Application development has become a hot topic today. For developers, an innovative interface is an important aspect to make their applications stand out from the others. Clear, Path and other applications with its unique interface, praised. So, how to develop a unique and useful interface?
Designer Juan Sanchez has a good idea.
Today's design work is inseparable from computer support, but Juan Sanchez that designers should sometimes leave the electronic world and seek inspiration from the physical world of reality. To illustrate the problem, he made some interface origami.
The left side of the interface, through the folding of the paper to imitate the clear interface of the stretch add entries, the right side of the interface is modeled in the Path of sliding show layering. In the process of folding the paper, Juan Sanchez found that folding can be used on the sliding layer, the next layer of information to be folded down to show the content of a layer, is a very creative way of interaction.
This "accordion" type of interface element can also be used to display menus. Also, if you are working on an item, can you pull up the top and show the following options?
Through the example above, Juan Sanchez about his experience, leaving the computer and playing with the paper often brings fresh angles. At the same time, the advantage of having a physical prototype in hand is that you can really interact and measure it. So, after all, electronic interactions are different from physical interactions, is it necessary for us to have a limited physical world as a template? Co.Design's John Pavlus thought Juan Sanchez's approach was meaningful because the touchscreen interface was in a gray area of numbers and physics.

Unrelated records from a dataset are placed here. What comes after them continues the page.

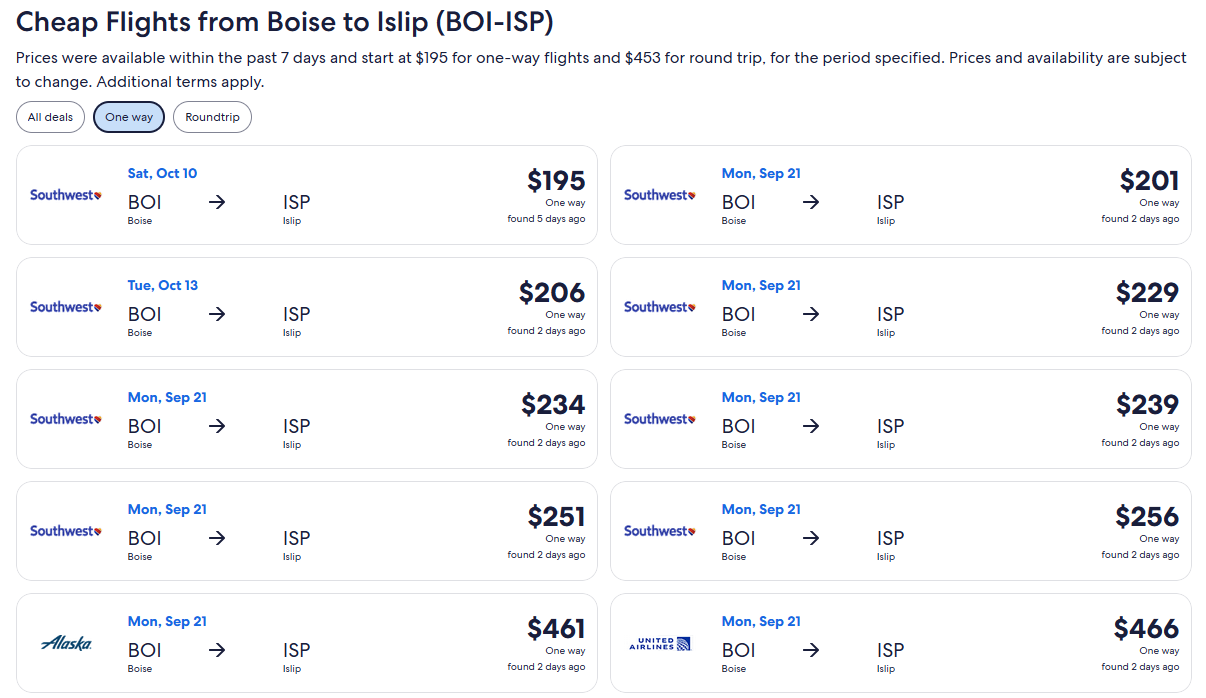Open the Tue, Oct 13 flight deal
The width and height of the screenshot is (1206, 698).
click(307, 307)
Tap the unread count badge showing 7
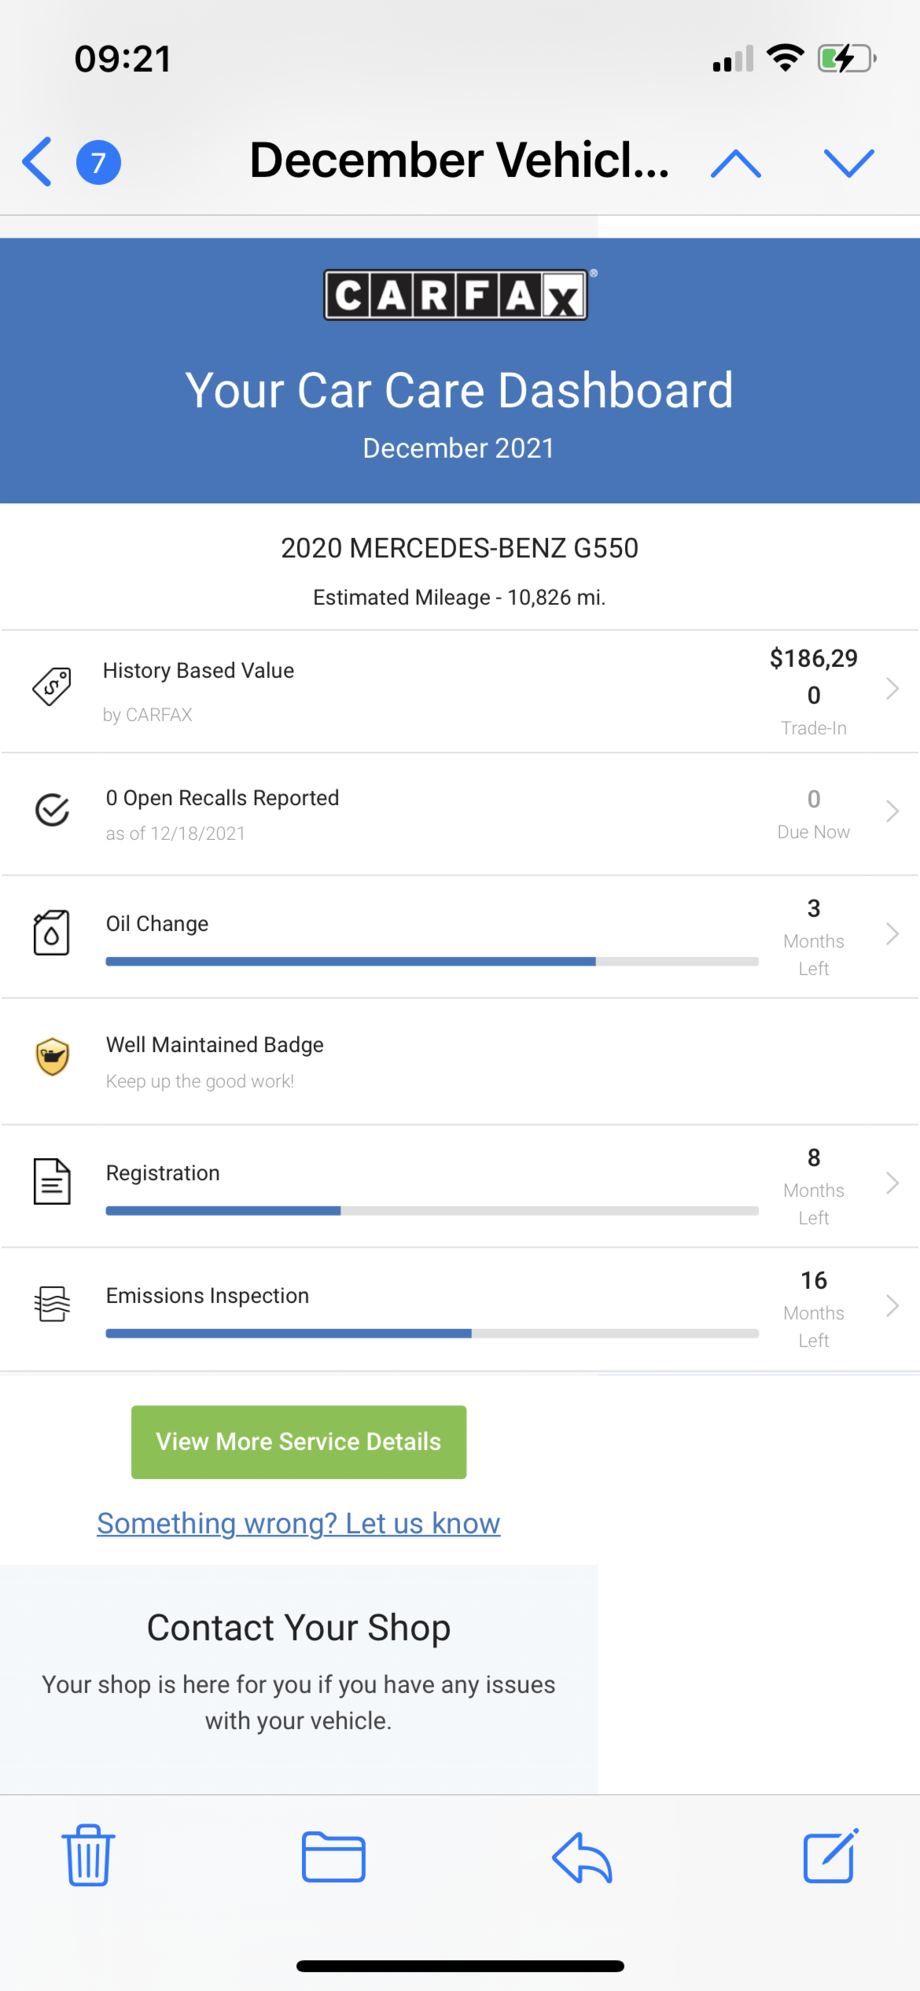This screenshot has height=1991, width=920. pyautogui.click(x=99, y=162)
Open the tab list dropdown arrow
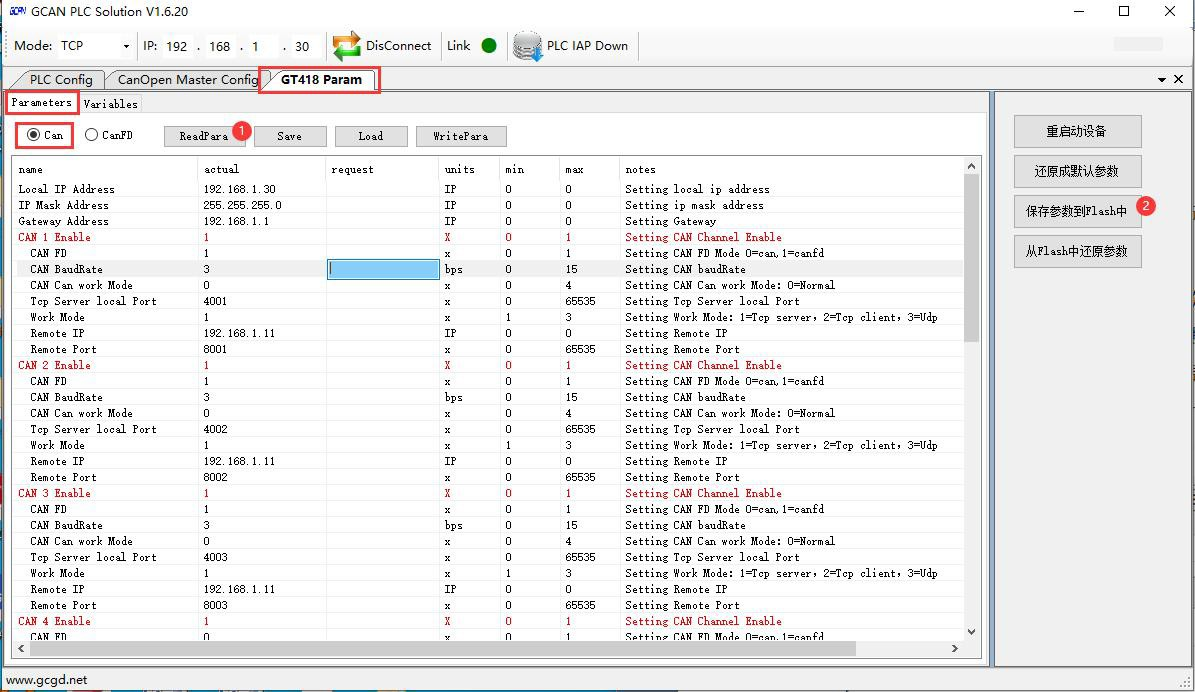Screen dimensions: 1195x692 (1162, 79)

Each gesture UI is a puzzle: they give us the appearance of the object, but do not give us the physical availability (including texture, sense of touch, and contact) we expect from the object. So users have to guess with their fingers. However, the design of the gesture UI (like Sanchez) from a physical prototype encourages designers to build more "hints" that reduce the user's guessing process. Understanding a gesture will visually ' reveal ' other possible gestures to get a menu-free gesture UI scheme.